The purpose here is to "subtract the student's grade for each course from the average score of the corresponding course in the class".
Therefore, it is to join the original "student grade table" with the "average grade of the class".
In order to keep all the data in the left table "student grade table", the grades of all students are subtracted from the "course average" x, so choose "left join (left join)".

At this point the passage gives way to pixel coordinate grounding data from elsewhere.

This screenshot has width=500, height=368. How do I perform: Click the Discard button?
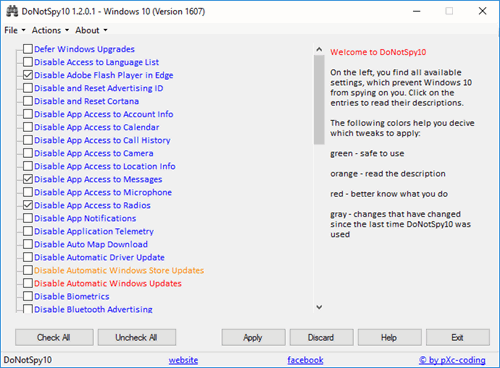pos(321,337)
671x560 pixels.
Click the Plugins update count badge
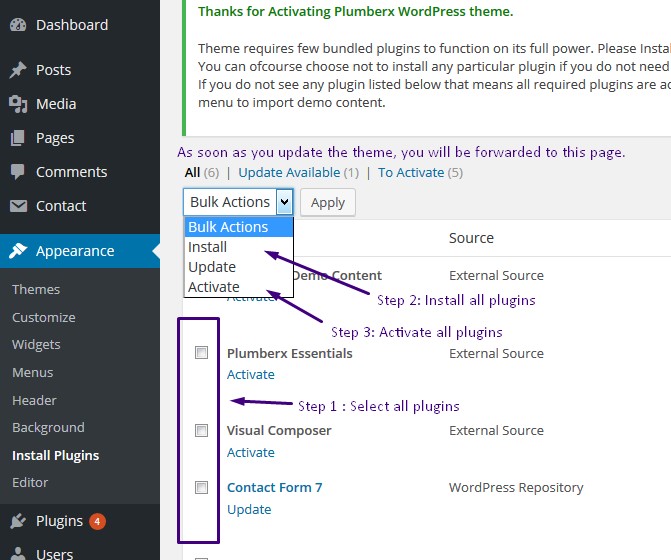97,521
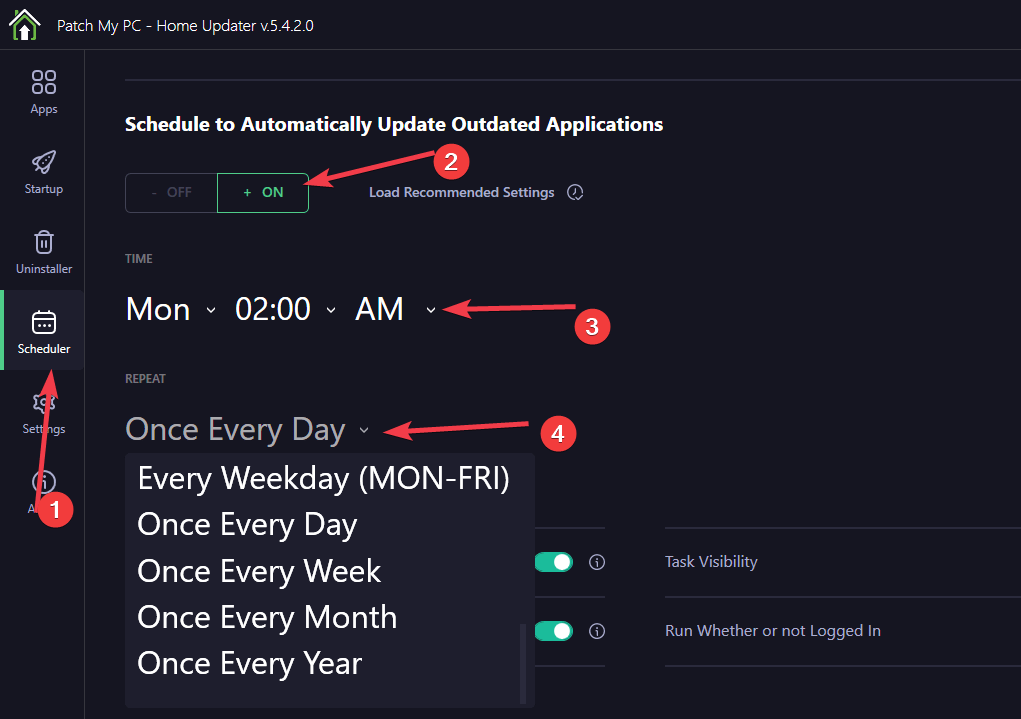
Task: Open the About info section
Action: pyautogui.click(x=43, y=482)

select t1.班级id,t1.学生id,t1.课程id,t1.成绩,
t1.成绩 - t2.课程平均分 as 相减结果
from 学生成绩表 t1
left join (
select 班级id,课程id,avg(成绩) as 课程平均分
from 学生成绩表
group by 班级id,课程id
) t2 on t1.班级id = t2.班级id and t1.课程id = t2.课程id;
Finally, use the group summary and combine the having condition to filter out the students whose "minimum value of the subtraction result is greater than 0".
select 班级id,学生id
from (
select t1.班级id,t1.学生id,t1.课程id,t1.成绩,
t1.成绩 - t2.课程平均分 as 相减结果
from 学生成绩表 as t1
left join (
select 班级id,课程id,avg(成绩) as 课程平均分
from 学生成绩表
group by 班级id,课程id
) as t2 on t1.班级id = t2.班级id and t1.课程id = t2.课程id
) as tmp
group by 班级id,学生id
having min(相减结果) > 0;
Test points for this question
1. Examine the understanding of grouping and summarization, and use it flexibly to solve business problems;
2. Examine the understanding of multi-table joins, and use them flexibly to solve business problems;
3) Examine the understanding of window functions. There are only a few classic problems solved by window functions. If you write them down, you can solve 99% of business problems.